走る、走り続ける。だが、一向にビスの家には辿り着けそうにはなかった。どれだけ、早く会いたいと願っても……。

「おいおいおいおい、何を必死こいて汗水垂らしながら走ってるんだい?フリー!」

「……アマデウス!」

「フリーにひとつ言っておきたいことがある。僕は人間を辞めたんだよ〜フリー。僕は永劫の化身になったんだ!だから、君は僕に勝てない!!ははっこれで僕の正義を証明できるね。そして……僕はカエルムと会うんだ――うん、まず君をここで殺す。僕の夢のためだ。致し方がない」

「――まて!アマデウス!」

 美しい銀髪が風に靡く。この男は覚悟を決めたみたいだった。地獄に堕ちる覚悟、愛する妻に必ず会ってみせるという覚悟、そして神に一歩近づく覚悟を。

「やめ――」

 アマデウスは時を止め、ゆっくりとフリーに近づき、鞘から銀色の刀を抜く。そこから一気にフリーの首を跳ね飛ばした。赤い血が空中に漂う。

「もうこれしかない、これしかないんだ、これしか」

 秒針はまたチクタクと動き出した。アマデウスはそのままソルの家に向かって歩いて行く。首が刎ねられ、無惨にも血をどくどくと流す死体に目もくれず――。

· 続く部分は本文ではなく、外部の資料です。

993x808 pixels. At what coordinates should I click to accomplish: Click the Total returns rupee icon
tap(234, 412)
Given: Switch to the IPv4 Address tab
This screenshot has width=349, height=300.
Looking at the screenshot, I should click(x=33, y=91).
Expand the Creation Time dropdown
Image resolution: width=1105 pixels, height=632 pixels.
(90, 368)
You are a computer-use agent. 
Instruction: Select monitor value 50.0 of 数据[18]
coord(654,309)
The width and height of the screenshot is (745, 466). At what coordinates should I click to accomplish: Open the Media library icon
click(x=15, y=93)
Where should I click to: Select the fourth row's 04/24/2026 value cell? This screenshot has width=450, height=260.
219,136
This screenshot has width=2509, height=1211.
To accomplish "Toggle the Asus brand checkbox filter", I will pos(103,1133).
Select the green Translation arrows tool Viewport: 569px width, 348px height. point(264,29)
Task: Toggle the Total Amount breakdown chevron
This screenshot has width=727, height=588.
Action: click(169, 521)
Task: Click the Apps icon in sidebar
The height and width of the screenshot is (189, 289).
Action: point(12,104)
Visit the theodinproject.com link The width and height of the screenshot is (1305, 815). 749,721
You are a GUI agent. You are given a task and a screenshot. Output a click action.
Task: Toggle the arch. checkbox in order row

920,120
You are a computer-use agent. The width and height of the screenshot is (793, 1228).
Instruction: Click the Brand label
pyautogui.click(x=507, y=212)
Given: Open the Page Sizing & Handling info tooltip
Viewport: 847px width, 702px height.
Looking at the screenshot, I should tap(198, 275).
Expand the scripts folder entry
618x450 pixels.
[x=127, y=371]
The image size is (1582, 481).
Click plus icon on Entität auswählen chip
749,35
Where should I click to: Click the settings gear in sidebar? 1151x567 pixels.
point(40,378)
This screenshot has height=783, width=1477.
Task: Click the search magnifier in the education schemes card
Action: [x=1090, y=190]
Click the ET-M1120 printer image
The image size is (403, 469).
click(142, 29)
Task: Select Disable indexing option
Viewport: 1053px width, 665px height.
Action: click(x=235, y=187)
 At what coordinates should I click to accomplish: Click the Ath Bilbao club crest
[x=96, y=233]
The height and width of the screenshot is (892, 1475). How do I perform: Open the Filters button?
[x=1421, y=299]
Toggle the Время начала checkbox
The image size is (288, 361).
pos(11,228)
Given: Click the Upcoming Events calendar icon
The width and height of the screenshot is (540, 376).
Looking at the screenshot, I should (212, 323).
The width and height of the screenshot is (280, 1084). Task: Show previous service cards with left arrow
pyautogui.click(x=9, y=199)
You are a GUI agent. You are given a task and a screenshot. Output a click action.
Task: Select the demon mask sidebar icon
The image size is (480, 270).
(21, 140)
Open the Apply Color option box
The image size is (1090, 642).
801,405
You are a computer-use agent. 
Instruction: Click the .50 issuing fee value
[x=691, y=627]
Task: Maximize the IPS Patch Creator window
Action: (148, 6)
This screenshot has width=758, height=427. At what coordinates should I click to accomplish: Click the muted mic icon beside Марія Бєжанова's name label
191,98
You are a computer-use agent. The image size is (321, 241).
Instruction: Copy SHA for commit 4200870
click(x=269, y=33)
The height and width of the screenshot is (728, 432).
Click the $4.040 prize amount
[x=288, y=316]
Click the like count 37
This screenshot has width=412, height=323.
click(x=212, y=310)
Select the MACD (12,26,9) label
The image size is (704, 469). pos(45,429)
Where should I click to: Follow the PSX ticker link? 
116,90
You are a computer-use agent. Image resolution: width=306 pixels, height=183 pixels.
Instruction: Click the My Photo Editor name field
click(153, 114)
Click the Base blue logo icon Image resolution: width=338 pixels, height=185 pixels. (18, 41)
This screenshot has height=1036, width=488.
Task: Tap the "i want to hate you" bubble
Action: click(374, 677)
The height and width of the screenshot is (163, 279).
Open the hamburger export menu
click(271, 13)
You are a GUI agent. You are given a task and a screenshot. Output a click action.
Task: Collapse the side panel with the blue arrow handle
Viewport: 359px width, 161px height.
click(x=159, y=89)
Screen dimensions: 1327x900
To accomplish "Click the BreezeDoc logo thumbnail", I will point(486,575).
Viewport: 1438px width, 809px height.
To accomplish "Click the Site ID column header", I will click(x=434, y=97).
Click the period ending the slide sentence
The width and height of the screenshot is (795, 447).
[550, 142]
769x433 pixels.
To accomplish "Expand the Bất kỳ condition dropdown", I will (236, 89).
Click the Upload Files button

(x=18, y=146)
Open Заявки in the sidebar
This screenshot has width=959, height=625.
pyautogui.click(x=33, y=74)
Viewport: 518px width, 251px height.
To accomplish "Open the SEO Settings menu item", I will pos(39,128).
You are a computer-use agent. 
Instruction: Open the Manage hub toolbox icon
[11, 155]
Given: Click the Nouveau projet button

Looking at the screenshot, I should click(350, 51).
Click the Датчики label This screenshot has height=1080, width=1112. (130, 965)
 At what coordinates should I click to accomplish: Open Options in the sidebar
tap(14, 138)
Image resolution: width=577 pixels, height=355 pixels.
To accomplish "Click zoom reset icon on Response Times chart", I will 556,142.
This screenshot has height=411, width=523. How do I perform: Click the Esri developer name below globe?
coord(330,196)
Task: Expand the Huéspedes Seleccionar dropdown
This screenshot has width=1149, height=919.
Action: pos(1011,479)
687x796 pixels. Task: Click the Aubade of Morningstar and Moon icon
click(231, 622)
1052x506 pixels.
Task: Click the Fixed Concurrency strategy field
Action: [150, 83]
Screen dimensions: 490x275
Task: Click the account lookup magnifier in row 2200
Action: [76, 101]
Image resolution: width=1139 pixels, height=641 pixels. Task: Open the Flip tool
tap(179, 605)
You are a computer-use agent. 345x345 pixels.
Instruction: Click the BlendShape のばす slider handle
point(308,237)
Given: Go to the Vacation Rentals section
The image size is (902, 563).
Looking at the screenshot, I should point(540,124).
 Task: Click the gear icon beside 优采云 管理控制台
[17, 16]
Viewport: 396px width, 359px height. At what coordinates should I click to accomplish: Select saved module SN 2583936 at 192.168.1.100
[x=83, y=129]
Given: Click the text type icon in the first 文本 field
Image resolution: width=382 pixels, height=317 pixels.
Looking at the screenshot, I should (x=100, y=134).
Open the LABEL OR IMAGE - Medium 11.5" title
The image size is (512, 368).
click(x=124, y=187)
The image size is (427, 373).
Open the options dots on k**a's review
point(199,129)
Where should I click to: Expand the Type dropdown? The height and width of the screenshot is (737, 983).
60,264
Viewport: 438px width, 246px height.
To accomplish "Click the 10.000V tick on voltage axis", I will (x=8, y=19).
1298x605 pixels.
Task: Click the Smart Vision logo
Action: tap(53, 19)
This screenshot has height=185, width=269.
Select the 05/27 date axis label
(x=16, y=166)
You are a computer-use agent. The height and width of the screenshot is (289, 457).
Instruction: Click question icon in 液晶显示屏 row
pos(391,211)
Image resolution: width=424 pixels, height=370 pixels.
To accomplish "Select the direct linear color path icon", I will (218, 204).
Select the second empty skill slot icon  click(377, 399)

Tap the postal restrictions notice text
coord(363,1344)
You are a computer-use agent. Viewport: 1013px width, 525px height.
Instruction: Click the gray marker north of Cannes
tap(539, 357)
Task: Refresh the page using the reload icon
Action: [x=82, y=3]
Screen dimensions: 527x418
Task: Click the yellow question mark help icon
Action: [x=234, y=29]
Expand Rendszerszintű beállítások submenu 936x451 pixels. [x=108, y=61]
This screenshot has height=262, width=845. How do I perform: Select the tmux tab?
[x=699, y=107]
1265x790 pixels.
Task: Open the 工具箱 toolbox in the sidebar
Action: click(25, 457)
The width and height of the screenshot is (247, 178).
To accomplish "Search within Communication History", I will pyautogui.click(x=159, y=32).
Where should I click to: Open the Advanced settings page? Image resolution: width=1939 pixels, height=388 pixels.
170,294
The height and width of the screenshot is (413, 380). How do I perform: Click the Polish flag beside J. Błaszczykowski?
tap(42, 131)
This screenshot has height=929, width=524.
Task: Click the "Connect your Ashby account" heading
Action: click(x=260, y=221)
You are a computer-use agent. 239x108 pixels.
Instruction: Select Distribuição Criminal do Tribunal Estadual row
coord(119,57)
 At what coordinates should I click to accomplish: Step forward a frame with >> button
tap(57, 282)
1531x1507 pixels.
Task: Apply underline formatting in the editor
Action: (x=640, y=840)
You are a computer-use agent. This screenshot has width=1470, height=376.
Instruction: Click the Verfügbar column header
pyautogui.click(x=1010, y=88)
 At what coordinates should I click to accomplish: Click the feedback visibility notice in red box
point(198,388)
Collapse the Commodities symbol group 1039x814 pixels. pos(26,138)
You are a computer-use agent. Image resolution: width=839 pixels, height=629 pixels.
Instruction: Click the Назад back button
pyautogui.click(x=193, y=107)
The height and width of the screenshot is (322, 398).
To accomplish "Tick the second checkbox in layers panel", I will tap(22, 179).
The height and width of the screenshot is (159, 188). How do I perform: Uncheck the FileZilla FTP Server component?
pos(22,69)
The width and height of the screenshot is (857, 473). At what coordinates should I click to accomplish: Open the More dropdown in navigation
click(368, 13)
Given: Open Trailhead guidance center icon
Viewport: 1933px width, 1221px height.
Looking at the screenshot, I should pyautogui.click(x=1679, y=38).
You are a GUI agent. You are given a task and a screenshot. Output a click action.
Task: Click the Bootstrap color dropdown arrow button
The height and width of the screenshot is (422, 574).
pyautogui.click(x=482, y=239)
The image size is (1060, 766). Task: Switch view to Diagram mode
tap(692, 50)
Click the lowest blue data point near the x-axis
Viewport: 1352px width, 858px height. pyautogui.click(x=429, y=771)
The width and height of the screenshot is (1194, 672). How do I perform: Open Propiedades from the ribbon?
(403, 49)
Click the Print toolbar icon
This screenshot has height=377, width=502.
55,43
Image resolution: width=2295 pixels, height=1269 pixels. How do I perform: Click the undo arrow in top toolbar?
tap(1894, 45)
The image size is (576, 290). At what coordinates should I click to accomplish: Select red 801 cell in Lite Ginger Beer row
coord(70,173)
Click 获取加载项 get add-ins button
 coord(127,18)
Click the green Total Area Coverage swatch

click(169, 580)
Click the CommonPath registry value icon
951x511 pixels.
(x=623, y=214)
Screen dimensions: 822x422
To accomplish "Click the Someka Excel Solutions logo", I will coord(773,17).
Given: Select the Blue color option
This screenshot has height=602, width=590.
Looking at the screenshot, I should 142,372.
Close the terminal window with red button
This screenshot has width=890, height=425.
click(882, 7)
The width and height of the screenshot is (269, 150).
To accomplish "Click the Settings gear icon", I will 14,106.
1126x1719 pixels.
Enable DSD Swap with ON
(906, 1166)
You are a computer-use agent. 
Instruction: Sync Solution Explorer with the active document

「はあ、まったくこの季節は暑さでほんとに嫌になるよ。暑い暑い……汗ばんできちゃった〜。うーん、ここからあいつの家までちょっと遠いし、太陽が照って暑いから時でも止めて移動しようか。うん、そうだなそうしよう〜。なにせ僕は神なんだから!」

「――そうだな……神様なら人間様の願いを聞くのが先だと思うんだが」

「は?」

「はあ……お前は自分をベラの父親だと言っていたな。お前がベラの父親?笑わせるなよ。お前は実の娘も妻も大切に思ってない――腐れ外道なんだよ。早く俺の目の前から消えてくれアマデウス」

「ふん、笑わせるなよ?それは僕のセリフだよ〜。どうやって生き返ったかは知らないけど、ここから僕を殺してみせる?んなことできるわけない。それこそ「笑わせるなよ」だ。生意気な小僧が。カエルムを大切に思ってないなんてどうして言える!?僕はいついかなる時も妻と娘のことを思って生きてきた!!あの日、何もできなかった自分を殺したかった!!何も知らないお前に何が言えるっていうんだよ!」

「死んだ人のために人を殺すことが正義だとは俺は思わない。それは自分勝手なエゴでしかなく、ただただ妻を失った怒りを他人に押し付けてるだけだろうが。そんな勝手な、お前の私利私欲で大切な人を失うなら、俺は何回死のうが今生きている人のためにお前を殺してやる」

「フリー、やっぱりダメだ。君を殺さないと笑顔でカエルムに会えないや」

 今、時は止まる――アマデウスは刀を手に持ち石像のように固まったフリーの体を何回も切り裂いた。何回も何回もどれだけ返り血が真っ白な服に付こうが関係なかった。何度も何度も!!

 ふう、と一息ついて鞘に刀を収める。

 これでフリーは今度こそ死んだ。

 だが、さすがにひとつ疑問に思っていることがアマデウスの中にはあった。何故フリーはさっき生き返ったのかということである。確かにあの時首を刎ねた。なのにどうしてフリーは生き返った?でも……。

 

「……まあいっか――」


 フリーは身体中からブシャッと血飛沫を上げながら地面にぶっ倒れた。さらに、念の為とアマデウスは刀で胸を刺す。だが、刀を抜いた瞬間、フリーの死体は消失し、アマデウスの後ろに現れたのは無傷のフリー・コルウス。

「……!!」

「アマデウス……俺は2回の死で死の核心ってやつを掴んだよ。死の先には何があるのか今の俺にはわかる。これがどういう意味を表しているかわかるか?」

「何だ?何が言いたい?」

「アマデウス・シルウィウス・コリウス――お前に死の記憶をねじ込む」

 ――ドクン、ドクンと心臓が一気に脈打ち始める。

 死の記憶?死?ダメだ……時を止めるのが間に合わない!!


 ドクン……


 アマデウスは死の先を見た。あまりにも無慈悲で残酷でそれでいて切ない――悲しい生命体の結末を。

 その場に倒れ込むアマデウスを見るフリー。風が涼しげに辺りを駆け回る。

「カエルム……。果たしてこんなことが起きていいのか?はははは、はは、ははは……」

「それが現実だ。……ありのままの結末なんだよ」

「そんじゃあ、カエルムも最後には……断罪の化身に」

「そうだな、そうなる。俺たちは醜悪の化身なんだから」

「フリー、醜悪の化身とは一体……」

「……?わからない。何だろう?だめだ一気に鳥核を使い過ぎて頭が痛い」

「俺もだよ〜さっきから脳の処理が追いついていないみたいだ。醜悪の化身?死後……断罪――」

「はあ、とにかく俺もお前も所詮やっていたことはおままごとみたいな小さなことだったてことなんだよ。今、争いあっても最後には奴らしか笑ってない。もう俺はここ最近休めてないし、とっくに限界なんだが……どうやらそういうことらしい」

「フリー1つ聞いていいか?……フリーは何で死なないんだい?」

「うーん、それは俺にもわからない。さっぱりだ」

 アマデウスは呆れたように笑う。太陽が2人を照らす。ゲコゲコと蛙が鳴き出した。